▶ **WHAT YOU SHOULD DO**
Would you please transcribe the entire listing exactly?

START EXERCISE DATA

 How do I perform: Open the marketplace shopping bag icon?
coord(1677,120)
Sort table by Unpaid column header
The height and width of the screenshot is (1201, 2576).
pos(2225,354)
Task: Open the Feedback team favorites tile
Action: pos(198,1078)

END EXERCISE DATA

▶ **SOLUTION TO THE PROBLEM**
 How do I perform: Open the marketplace shopping bag icon?
coord(1677,120)
Sort table by Unpaid column header
The height and width of the screenshot is (1201, 2576).
pos(2225,354)
Task: Open the Feedback team favorites tile
Action: pos(198,1078)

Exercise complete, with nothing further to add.